§ **Quoted text**
— BEGIN —
All good fun but I am a bit knackered today. Late posting: "For a brief period in the years 1966-67 a case could be made for Tim Hardin being the greatest singer / songwriter in the world. His innate sense of melody, the poetic quality of his lyrics and the all up grace and beauty of his work stunned fellow musicians and writers." - Keith Glass

Like Tim Buckley, Tim Hardin was a 60's era folk rock musician who was sucker punched by drugs. The only time I saw Tim perform was on New Year's Eve 1979 in Seattle. He was a last minute booking at a small, now defunct neighborhood bar; seeing him was an easy decision as it was too late to get reservations anywhere. But his deterioration at that point was painfully clear. He performed none of his own compositions that night, nor did he perform anything else except "Georgia On My Mind" over and over again. He would be dead within the year at age 39.

Fortunately, his work during his most creative period is now being reissued on CD. As a result, many younger music fans are discovering him. And many of us older music fans are truly re-discovering him, as in his own time he was regarded primarily as a songwriter, with others, especially Bobby Darin, scoring hits with Tim Hardin penned songs like "If I Were a Carpenter", "Lady Came from Baltimore" and "Reason To Believe".
— END —
§ **Short exercise A**
Write out the entries from the line that contains "1920x1080 pixels." down through the line that contains "coord(1126,848)", including both of those lines, and leave the pictures out.
The text and the entries were taken from separate, unrelated sources.

§ **Given records**
— BEGIN —
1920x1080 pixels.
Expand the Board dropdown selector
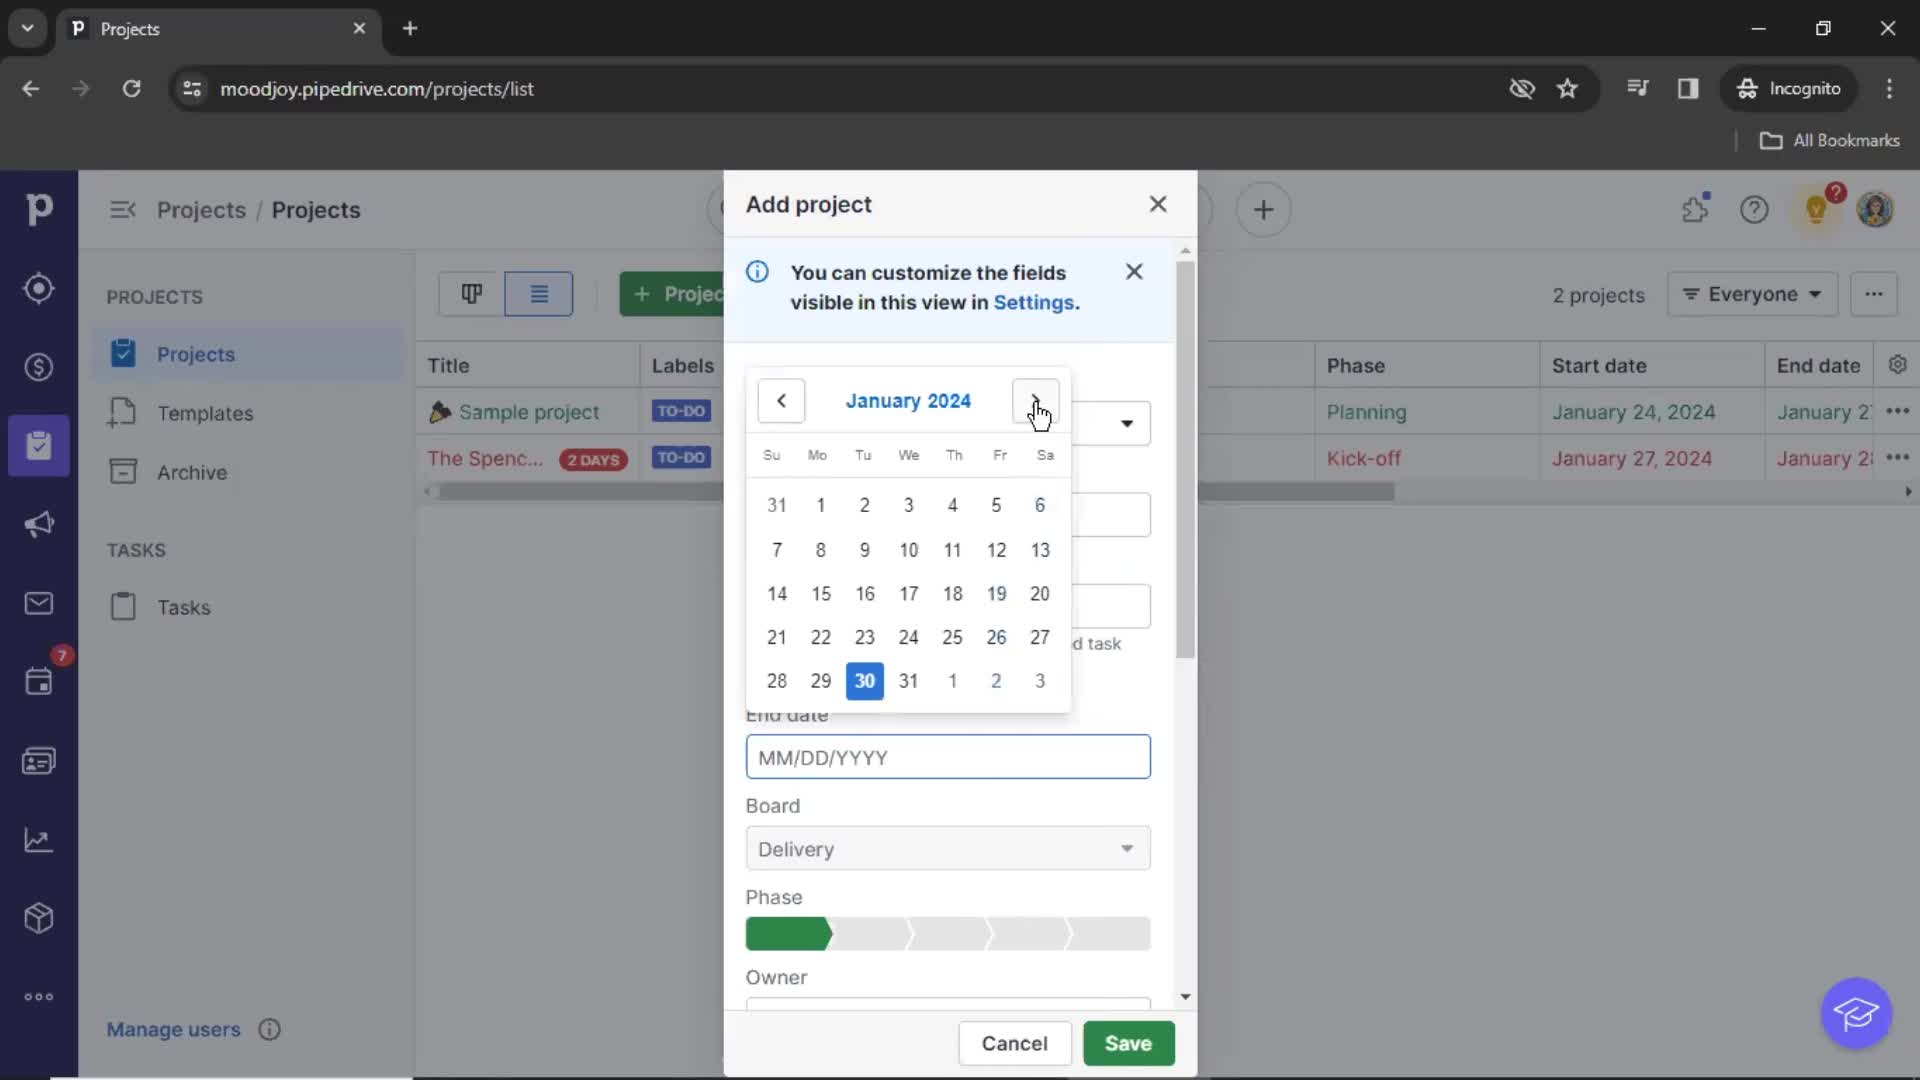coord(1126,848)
— END —
— BEGIN —
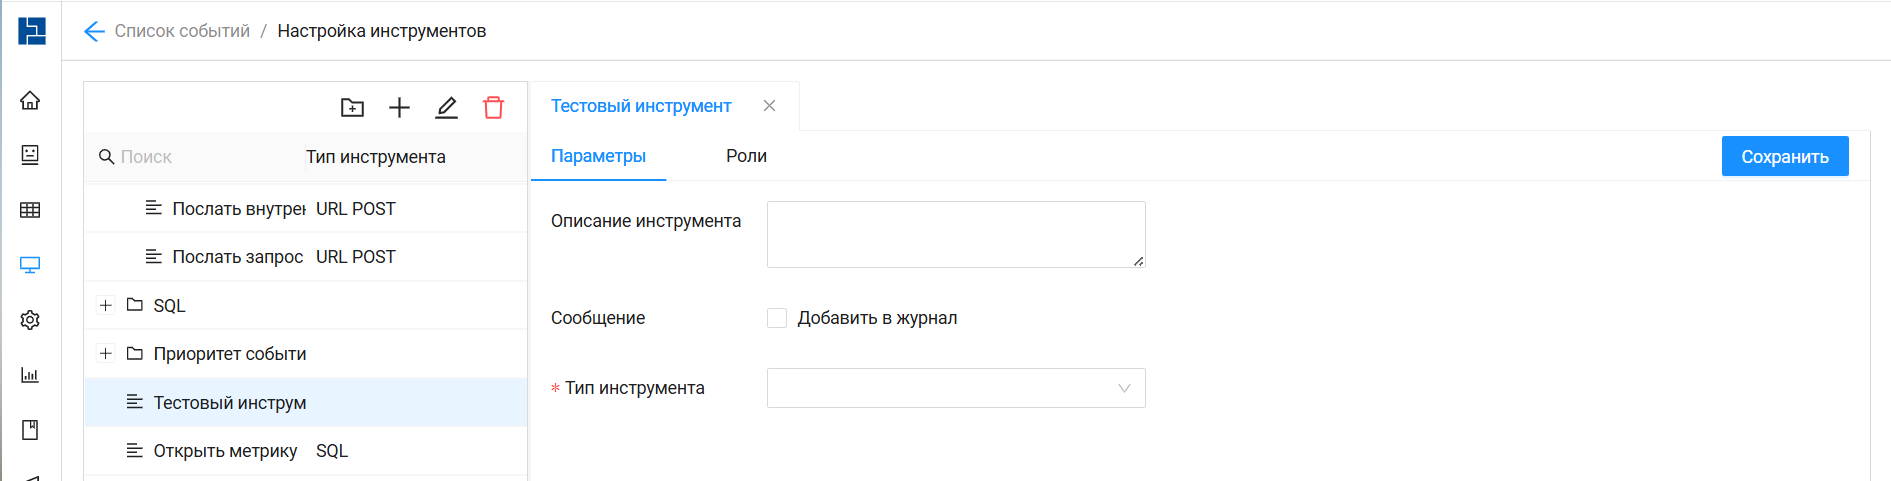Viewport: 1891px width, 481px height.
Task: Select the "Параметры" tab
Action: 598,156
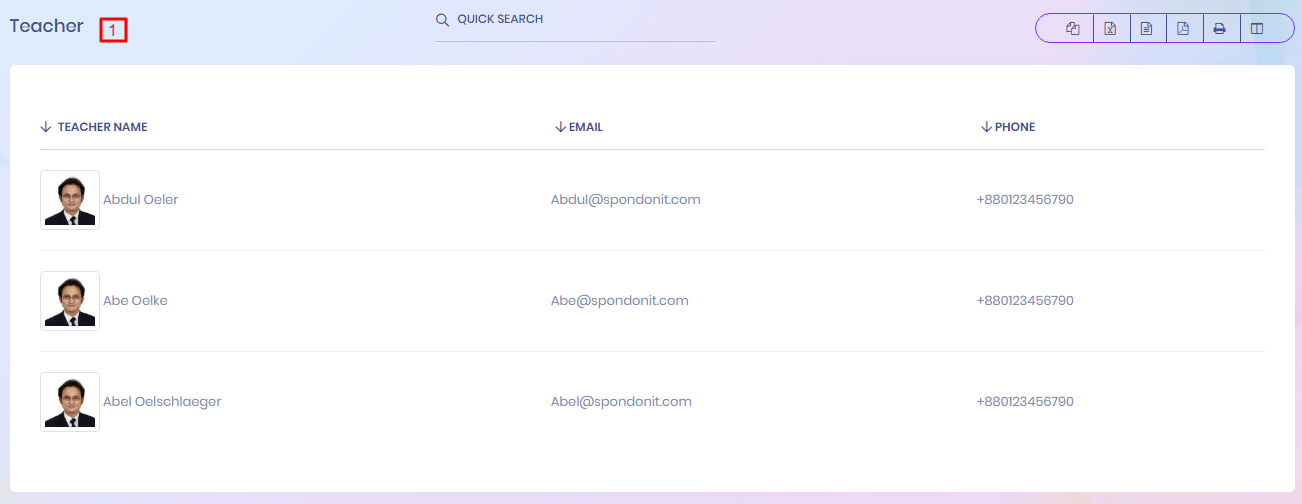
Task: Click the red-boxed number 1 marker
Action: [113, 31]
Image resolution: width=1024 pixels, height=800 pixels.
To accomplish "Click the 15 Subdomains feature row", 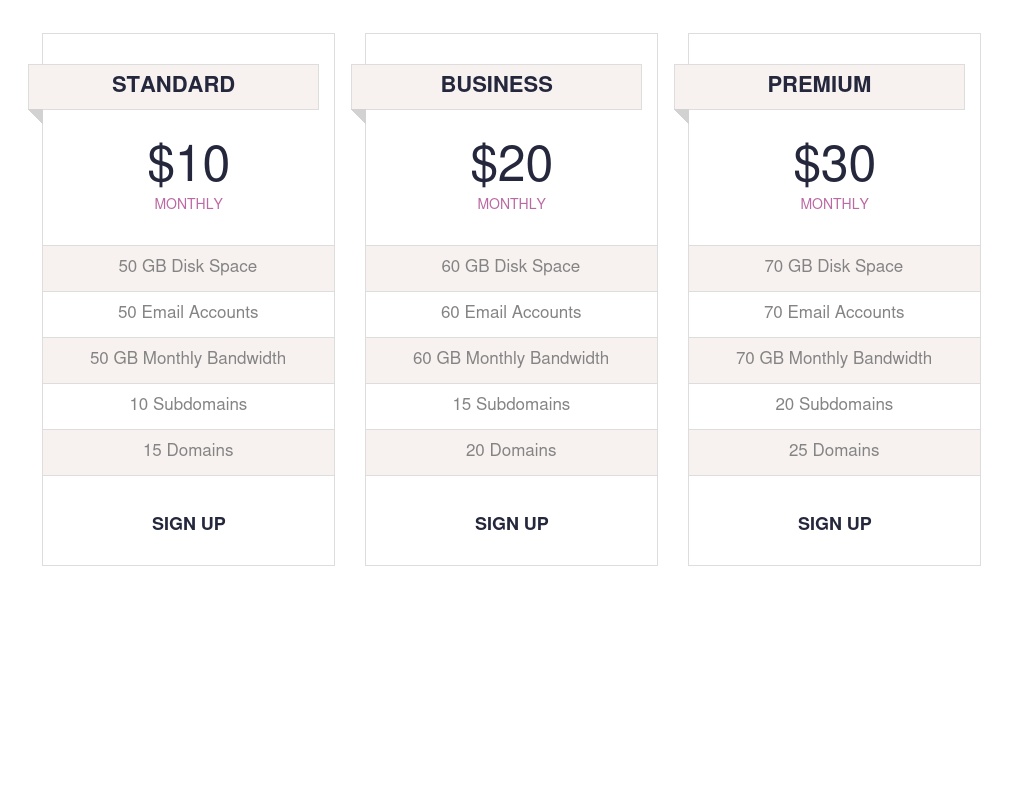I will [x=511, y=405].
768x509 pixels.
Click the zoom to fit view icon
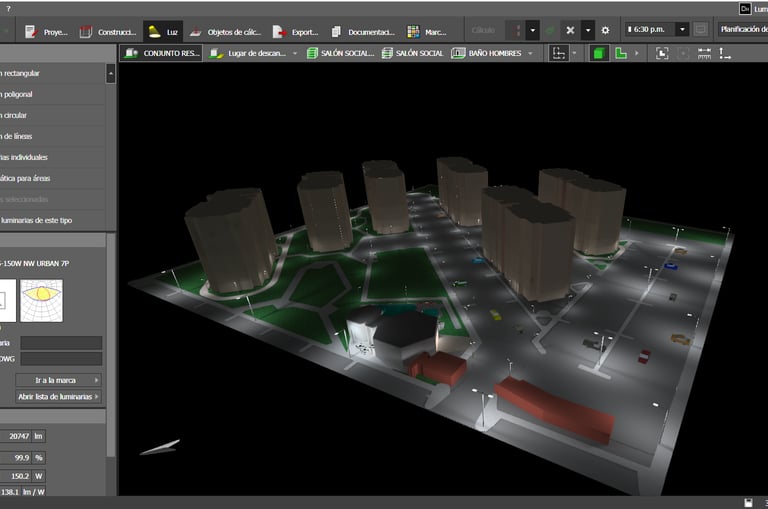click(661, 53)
— END —
§ **Short exercise B**
In the post about Tim Hardin, what was the only song he performed at the New Year's Eve 1979 show in Seattle?

§ **Expected answer A**
1920x1080 pixels.
Expand the Board dropdown selector
coord(1126,848)

§ **Expected answer B**
"Georgia On My Mind"